Administrator Auditing Dashboard
The Administrator Auditing dashboard is specifically fed by a Threat Prevention policy named Domain Admin Activity. See the SIEM Folder Templates topic for information on this policy template. If this policy template is not enabled and actively monitoring, then this dashboard will be blank.
The Administrator Auditing dashboard contains the following cards:
- Top Clint IPs – Displays up to the top five (5) client IP addresses related to events that have been recorded in the specified timeframe
- Events – Breakdown of changes that have been recorded in the specified timeframe by successful/failed/blocked status. See the Graph Card Features topic for additional information.
- Most Active Administrators – Displays up to the top five (5) usernames related to change events that have been recorded in the specified timeframe
- All Administrator Activity – Tabular format of all events that have been recorded in the specified timeframe. See the Table Card Features topic for additional information.

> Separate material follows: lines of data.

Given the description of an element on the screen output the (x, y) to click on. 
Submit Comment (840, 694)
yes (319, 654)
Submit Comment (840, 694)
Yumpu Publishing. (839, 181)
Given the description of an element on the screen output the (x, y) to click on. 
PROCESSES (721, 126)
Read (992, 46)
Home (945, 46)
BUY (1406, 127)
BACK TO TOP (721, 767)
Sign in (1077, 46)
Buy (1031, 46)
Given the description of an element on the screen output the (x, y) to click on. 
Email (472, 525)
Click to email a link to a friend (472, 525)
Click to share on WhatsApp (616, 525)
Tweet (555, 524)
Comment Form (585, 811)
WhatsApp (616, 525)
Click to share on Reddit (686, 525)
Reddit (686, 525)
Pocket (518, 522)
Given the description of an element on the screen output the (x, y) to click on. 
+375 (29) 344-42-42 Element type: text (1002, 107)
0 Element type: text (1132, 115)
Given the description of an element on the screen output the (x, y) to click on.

- Administrator Offenses – Tabular format of all offenses related to Administrators. See the Table Card Features topic for additional information.
- Administrator Group Changes – Tabular format of all group changes to the Domain, Schema, and Enterprise Admin groups that have been recorded in the specified timeframe. See the Table Card Features topic for additional information.
The time interval is identified in the upper-right corner with the Start and End boxes. This is set by default to the past three (3) hours. To search within a different interval, either manually type the desired date and time or use the calendar buttons to set the desired date and time interval. Then click Search to refresh the card data.
When a search using a time interval longer than twelve (12) hours is instigated, the database query is broken into multiple mini-queries. This will result in a visible reset of the dashboard display at the end of each mini-query until all data for the selected time interval has been retrieved.